#### Directions for this task:
Select all lines in the records that include "Collapse".

== Segment start ==

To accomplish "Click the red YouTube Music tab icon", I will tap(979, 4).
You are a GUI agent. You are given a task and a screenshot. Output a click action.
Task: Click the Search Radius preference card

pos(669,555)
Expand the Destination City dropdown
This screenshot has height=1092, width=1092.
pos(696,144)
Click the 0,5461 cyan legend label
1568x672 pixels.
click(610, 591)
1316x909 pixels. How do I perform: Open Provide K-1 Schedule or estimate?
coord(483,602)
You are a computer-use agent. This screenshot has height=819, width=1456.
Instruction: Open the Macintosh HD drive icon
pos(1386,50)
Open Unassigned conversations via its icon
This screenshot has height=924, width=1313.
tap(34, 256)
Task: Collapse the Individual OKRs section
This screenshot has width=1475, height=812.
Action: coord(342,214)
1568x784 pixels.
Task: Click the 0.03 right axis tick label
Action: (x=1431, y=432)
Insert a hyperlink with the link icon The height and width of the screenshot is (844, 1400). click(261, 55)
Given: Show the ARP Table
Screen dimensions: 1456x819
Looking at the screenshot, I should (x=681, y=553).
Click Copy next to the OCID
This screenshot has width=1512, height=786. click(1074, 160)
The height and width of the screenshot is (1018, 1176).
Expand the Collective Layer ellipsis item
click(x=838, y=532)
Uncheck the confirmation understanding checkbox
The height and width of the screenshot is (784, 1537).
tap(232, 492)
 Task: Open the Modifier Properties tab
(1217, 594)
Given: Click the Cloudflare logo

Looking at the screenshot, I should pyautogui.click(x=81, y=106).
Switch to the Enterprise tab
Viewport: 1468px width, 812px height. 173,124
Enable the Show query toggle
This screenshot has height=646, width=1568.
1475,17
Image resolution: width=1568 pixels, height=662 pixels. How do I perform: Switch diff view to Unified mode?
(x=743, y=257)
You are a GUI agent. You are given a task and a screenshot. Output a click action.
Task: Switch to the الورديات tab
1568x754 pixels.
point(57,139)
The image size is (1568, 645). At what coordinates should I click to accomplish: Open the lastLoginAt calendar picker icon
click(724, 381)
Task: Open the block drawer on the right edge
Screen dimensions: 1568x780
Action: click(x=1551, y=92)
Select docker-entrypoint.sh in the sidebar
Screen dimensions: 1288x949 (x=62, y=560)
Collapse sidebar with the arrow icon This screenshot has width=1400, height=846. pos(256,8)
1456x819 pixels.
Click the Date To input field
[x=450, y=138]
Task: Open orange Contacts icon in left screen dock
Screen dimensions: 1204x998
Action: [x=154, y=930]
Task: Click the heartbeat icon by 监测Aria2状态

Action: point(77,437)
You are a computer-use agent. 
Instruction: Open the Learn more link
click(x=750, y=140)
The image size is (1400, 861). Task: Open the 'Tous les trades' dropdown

== Segment end ==

#### Exercise answer:
Task: Collapse the Individual OKRs section
Collapse sidebar with the arrow icon This screenshot has width=1400, height=846. pos(256,8)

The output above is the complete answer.